True Freshmen Shine in Scrimmage

Many veteran players on both sides of the ball played well in Saturday's scrimmage. Some of the Sun Devil newcomers showed much promise during that session as well, and reaffirmed the notion that the 2006 version of the football squad is the deepest it has been in several years. Case in point, safety Ryan McFoy had three pass breakups and tailback Dimitri Nance scored two touchdowns.

The 6-1 194 Ryan McFoy was declared by head coach Dirk Koetter as the best safety to ever be recruited by Arizona State in the last five years. If Saturday's performance is any indication, the Chino (Calif.) product will prove that statement to be absolutely true. "Our defense really stepped up today," he said. "We still have a lot of work to do, but we'll be ready for the season. It's very different than high school, but I've been trying to do my best. Being here all summer helped me adjust to everything, I started taking classes; I got into shape and started to learn the coverages."

His three pass breakups were indicative of how active the true freshman was in the defensive backfield. He was able to use his athleticism to be close to the ball, and once he got there he was unafraid to stick his nose and make the big hit or deflect a pass. "The safeties here are blitzing a lot and the whole scheme is like my high school," stated McFoy, "so I'm used to all this."

The safety says that even though his veteran teammates dish out the normal razzing a true freshman will receive, he does take it all is stride. After all, he has to stay concentrated on his game. "I'm trying not to redshirt and I think I have a good chance to play right away," he declared. "We'll see what happens; it's all up to the coaches."

Dimitri Nance probably came with the most accolades of any true freshman, and much like McFoy the 5-10 211 tailback showed that he's ready to live up to his high expectation right here, right now. His 37-yard score showed not only power to run between the tackles, but also ample speed in the open field. "I feel real good right now," he said following the scrimmage. "I studied all my assignments and went in there just like I did in high school and ran hard. The biggest adjustment I had to do on this level is get used to the speed. You have to hit the hole faster than you did in high school."

Like with any other newcomer tailback, there's one aspect that Nance realizes will be paramount to him to master, if he hopes to contribute in 2006. "My main focus right now is to improve my pass blocking," he admitted. "That's one of the focal points in this offense. If I want to play, I have to pass block well."

Nance is part of the deepest running back groups at ASU in the last ten years. He knows that fact can translate into a stiff assignment to crack the rotation, but he also acknowledges how important it is to the overall good of the team. "If one player goes down, there's someone there to replace him," he commented. "It's great that we have so many good running backs. That's really gonna help us this season."
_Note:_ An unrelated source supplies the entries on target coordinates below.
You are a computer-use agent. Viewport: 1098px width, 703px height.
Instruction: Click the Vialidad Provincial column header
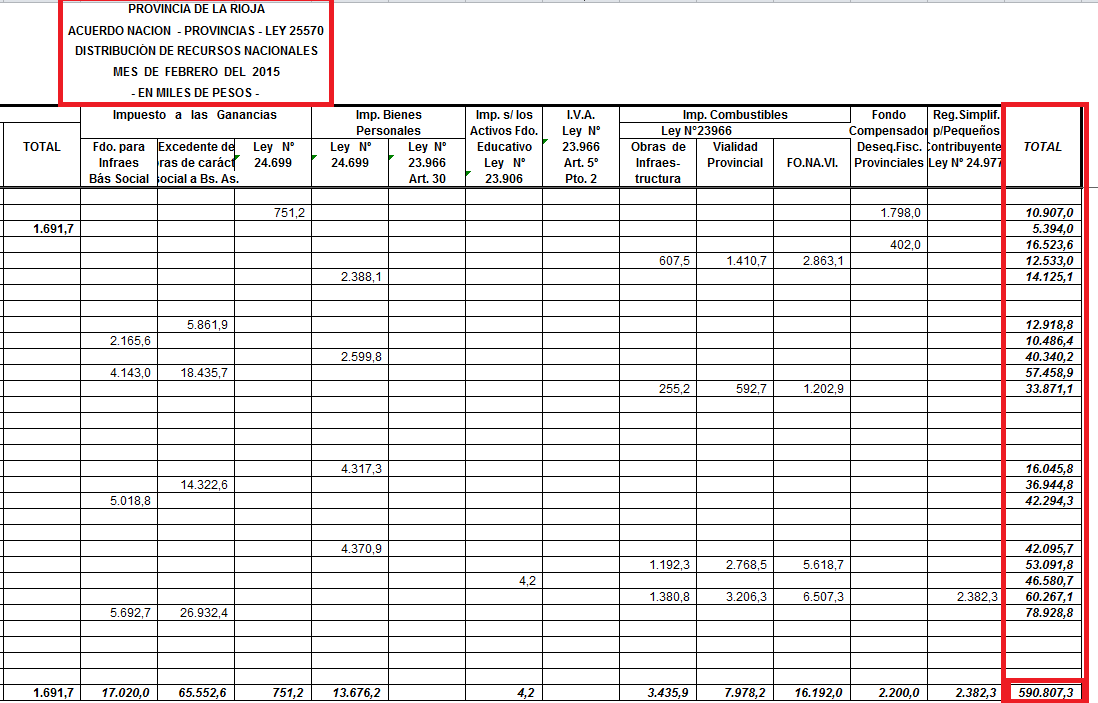pyautogui.click(x=734, y=155)
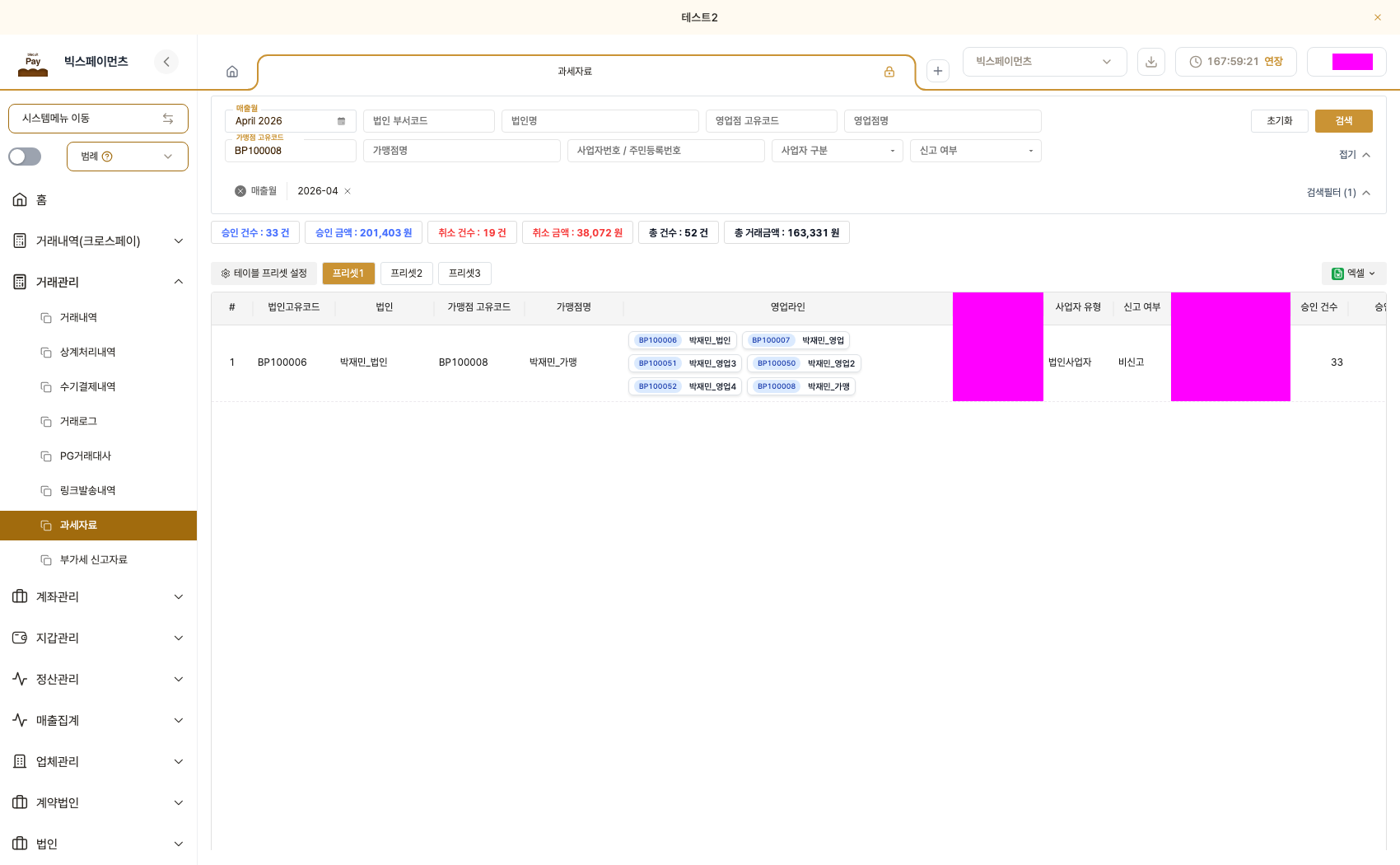Screen dimensions: 1400x865
Task: Click the home icon tab
Action: [x=232, y=72]
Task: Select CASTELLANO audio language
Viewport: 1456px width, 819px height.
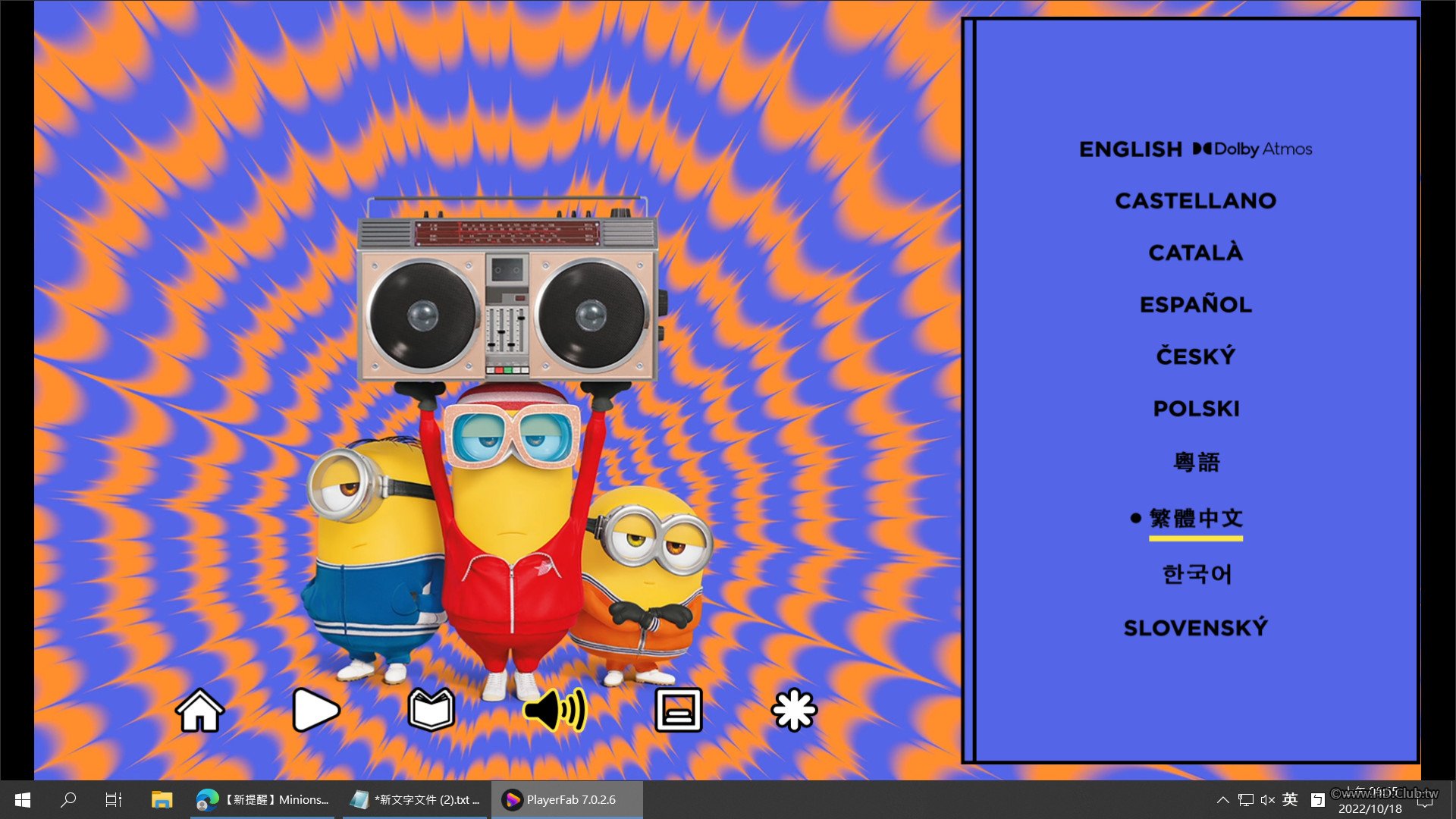Action: coord(1195,201)
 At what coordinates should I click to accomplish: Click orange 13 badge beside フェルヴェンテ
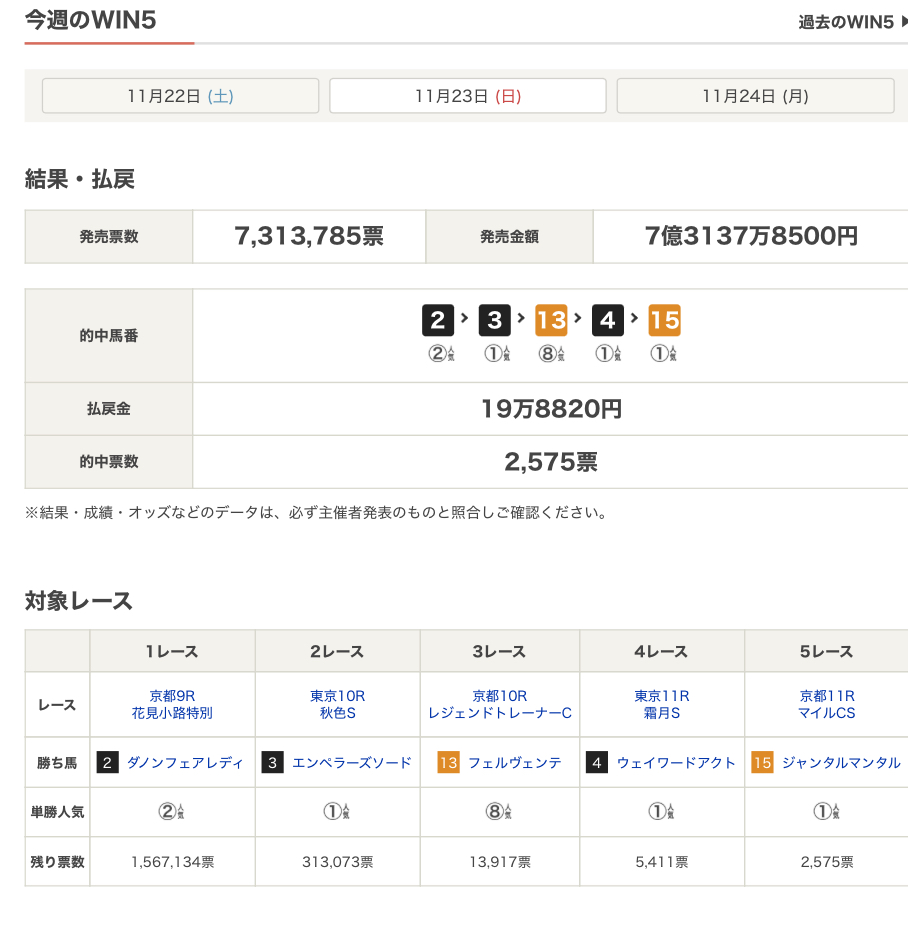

One Camp T ritual involves the newcomers reading their bios from the media guide. The longer the bio, the more cat calls one has to endure. As the 5A player in Texas, the tailback's portion will definitely be one the longest to be read among the 2006 recruiting class. "No, I didn't have to read my bio yet," he remarked. "But the team is showing me a lot love and they want me to succeed. I just want to go in there and do what the coach tells me to do and help the team. After how I played today, I hope that I'm not redshirting."